Bacchus was a Roman agricultural god who was associated with the harvest, particularly that of grapevines.
The son of Jupiter by a human woman, Semele, he was raised by nymphs after her mother burned to ashes, overwhelmed by the splendor of Jupiter in his true form.
Once he grew up, Bacchus wandered the earth learning about the culture of the vine and the mysteries of winemaking. He studied the religious rites of the goddess Rhea, and began sharing the good news far and wide. When Bacchus returned home from his adventures, the king was none too pleased with his shenanigans, and ordered him put to death.
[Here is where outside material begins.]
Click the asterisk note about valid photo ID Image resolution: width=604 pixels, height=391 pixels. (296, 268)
Bacchus tried to talk his way out of execution by telling a fanciful story in which he claimed to be a fisherman, but the king wasn’t having any of it. However, before the death sentence could be carried out, the prison doors sprung open of their own accord, Bacchus vanished, and his worshipers threw a huge party in his honor.
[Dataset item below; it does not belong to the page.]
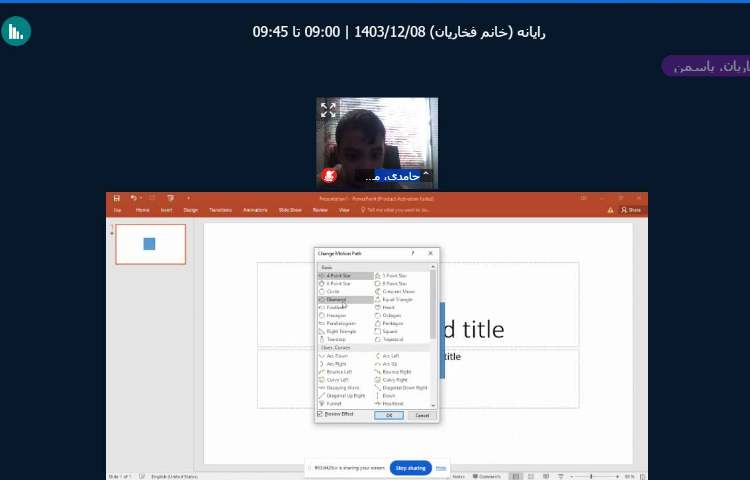Open the Slide Show ribbon tab
The image size is (750, 480).
click(x=290, y=210)
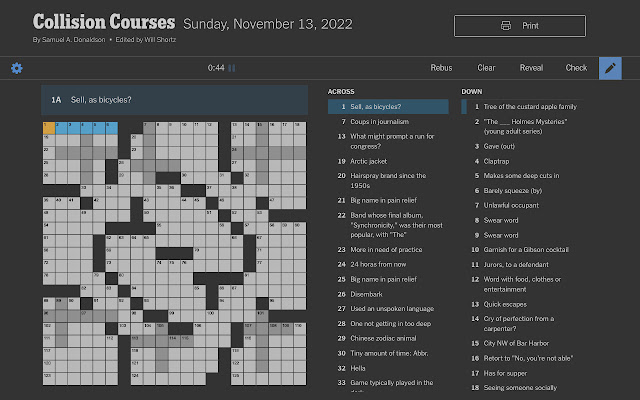
Task: Pause the puzzle timer
Action: 232,68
He was said to wander the world educating people about the delightful wines that could be made from grapes, and is credited with spreading grapevine cuttings around the world.

Secret rituals for women only were held in Bacchus’ honor during the ancient Roman period.
Devotees of Bacchus whipped themselves into a frenzy of intoxication, and in the spring Roman women attended secret ceremonies in his name. Bacchus was associated with fertility, wine and grapes, as well as sexual free-for-alls.
He is often portrayed crowed with vines or ivy, his chariot is drawn by lions, and he is followed by a group of nubile, frenzied priestesses known as Bacchae. Sacrifices to Bacchus included the goat and the swine, because both of these animals are destructive to the annual grape harvest and, without grapes, there can be no wine.
But Bacchus has also a divine mission: during his drunken frenzies, he loosens the tongues of those who partake of wine and other beverages, and allows people the freedom to say and do what they wish.
In mid-March, secret rituals were held on Rome’s Aventine hill to worship him. These rites were attended by women only, and were part of a mystery religion built up around the God himself.

The Bacchanalia seem to have been popular and well-organised throughout the central and southern Italian peninsula. The cult probably arrived in Rome around 200 BC. However, like all Greco-Roman mysteries very little is known of their rites.
Once the Bacchanalia had become popular, the Roman Senate considered them a threat, believing it was designed to rebel against their political views, thus they wanted to suppress the mystery cult to avoid any kind of rebellion against the Senate.
The Bacchanalia had two different types of religious functions. The first was celebrated by the public, which brought attention to dramatic plays, either tragedy or Satyr-comedic play, while the second belonging to the sexual frenzy and unpolitical cult, which focuses on the release of the sexual tension among people to appease their desires to feel connected to Bacchus himself.

After the abolition of the Bacchanalia, from the following year Liberalia was established, wild parties (but much less than the previous ones)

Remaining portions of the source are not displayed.